I began this blog in February 2011 as a way to help me not quit trying to lose weight, and to learn a few things. It's been an interesting and powerful experience. It certainly confirms what I've long suspected--that although I am a genuinely happy cheery person in the main, I am NOT a happy cheery dieter. I DETEST losing weight. I resent being overweight in the first place and I am a virtuoso in the art of self-sabotage. And YET--I'm doing it! I'm fighting and kicking and EATING all the way down, but the weight is finally going down. The plan I was following in February was a half-baked one largely based on wishful thinking. I gained a little weight and decided to get real. I knew I couldn't just join weightwatchers or count calories or do any one plan and expect to be successful. I decided if I was going to bother to make the effort to lose weight I was going to throw everything I could think of at the problem. And so I do. My real "Day One" for this blog is April 1, 2011. I joined weight watchers, I joined caloriecount.com (awesome website), I read the blog losingweighteveryday.blogspot.com religiously, I keep this blog faithfully, I joined the health programs sponsored by my insurance, I use the principles from overeater's anonymous, I use my church's 12 step program as well, I subscribe--and use--Healthy Cooking Magazine.

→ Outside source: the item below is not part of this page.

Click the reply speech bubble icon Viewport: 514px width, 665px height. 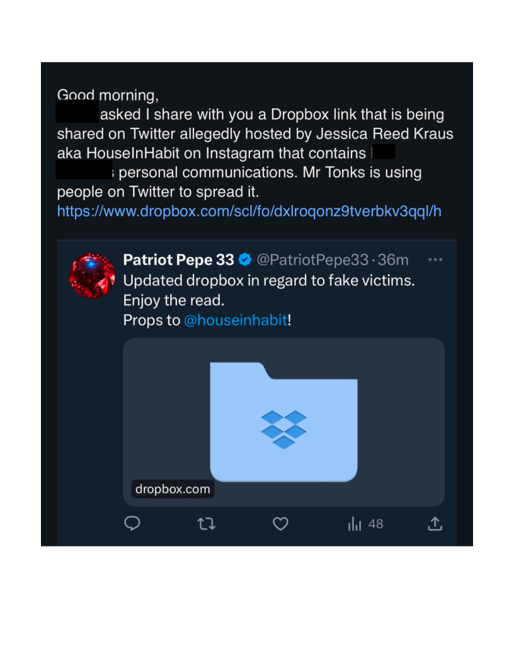click(132, 523)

The result of all this? Painfully slow progress (About 20 lbs in 10 months). But it IS progress and like the little engine that could I keep on trying in my rebellious way. I have no intention of quitting. This is by far the longest sustained weight loss effort I've ever made in my life. Successful I think, because for the first in my life I've done this MY way--which I've discovered, involves a lot of pizza and restaraunt food. I'm convinced this is the only way to lose weight. For me it must be MY way. For you it MUST be YOUR way. Not weight watcher's way, not your doctor's way, but YOUR way. Any plan or idea I use is only a tool.

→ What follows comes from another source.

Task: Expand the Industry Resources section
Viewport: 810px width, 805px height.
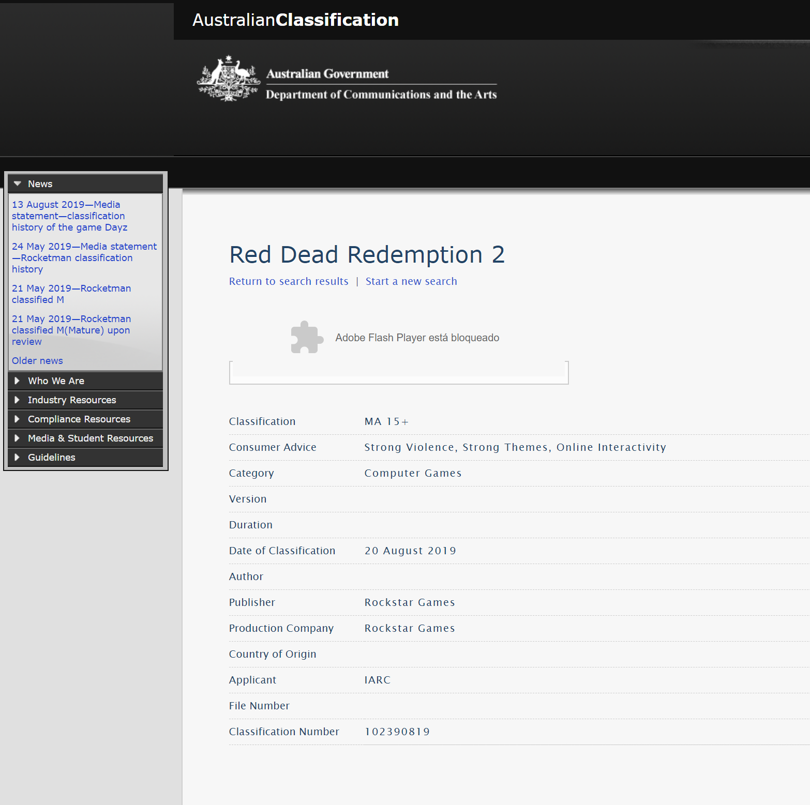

The latest plan to lose weight my way began on Oct 29, 2013. It really is my own crazy plan. As you'll see if you read that post. I've implemented the best ideas of all sorts of eating plans and thrown out the scale. A couple of months in and I'm definitely healthier. I'm actually enjoying myself. I won't weigh until April 1, 2014, so I'll see then if this works the way I hope it will.

There is no magic weight loss bullet. But there IS a great deal of magic in the discovery of what I can happily live with (very different from what weight watchers tells me I can happily live with) and still have the body and health I want.

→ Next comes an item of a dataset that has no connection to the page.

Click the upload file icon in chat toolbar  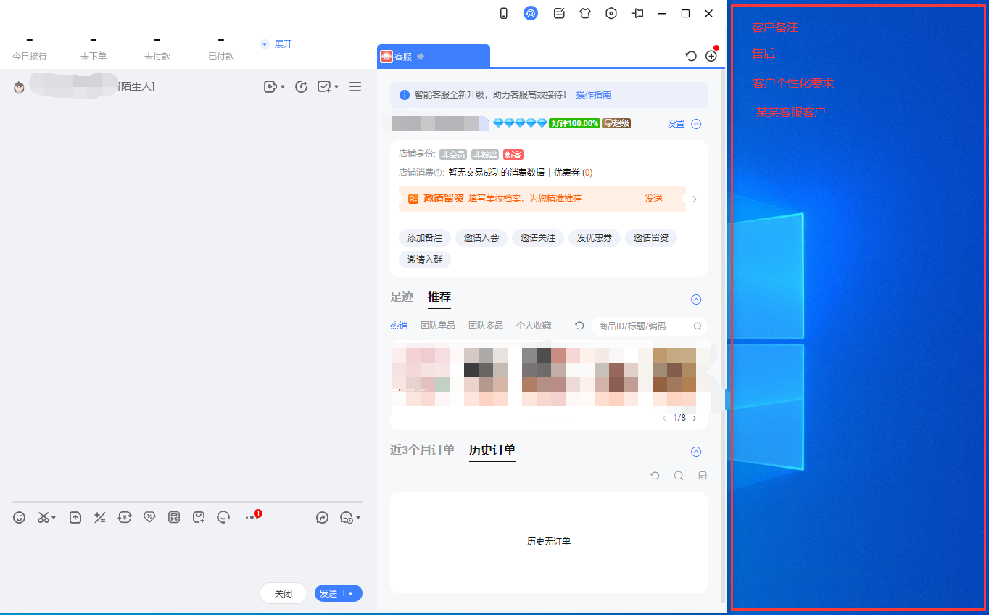[75, 517]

Good luck to all of us on this journey. It's quite a trip!







Monday, March 24, 2014

Hungry Girl!!!

YAY!!!! The Hungry Girl book is out today!!!!!  I'm super excited--I've been waiting three months for this!  It's probably just recipes for different calorie goals, but even still. I'll be glad to either use it or not, and to solidify my own plan.

The thing I'm most excited about is the freedom that exercise will bring me on the new plan---especially at lunch time on flavor point days. 1/2 hour bike riding means I can have a slice of bread with lunch and that will make all the difference. I'm going to have to be careful with the exercise concept though. What do I really mean? For example---today during wellness time--I strolled slowly over to the bank and met with an advisor there. Is that exercise?  I think I just answered my own question---use fitness pal----I would have to honestly plug that in as very slow walking--and whatever I earn--I earn. Just to clarify to myself--walking to work doesn't count, I do that anyway and while it's very beneficial, it only serves to maintain my current weight. I need at least 30 min beyond this for weight loss. AFTER that 30 minutes--extra exercise can be earned for more food. This might mean getting up early in the morning (YUCK!!!) but I get to go to work 1/2 hour later in the summer and that will be a help. Plus, there's wellness time 3 days a week, weekends are easier to find time---so it's really only Tues and Thurs that are difficult. I really think that I'm just going to "do the best I can" with exercise.  Dealing with food is the hardest thing for me. I don't want to demand all changes at once with myself. If the food is in control I get a star. If the exercise is on board so much the better, but I'm not going to beat myself up about it.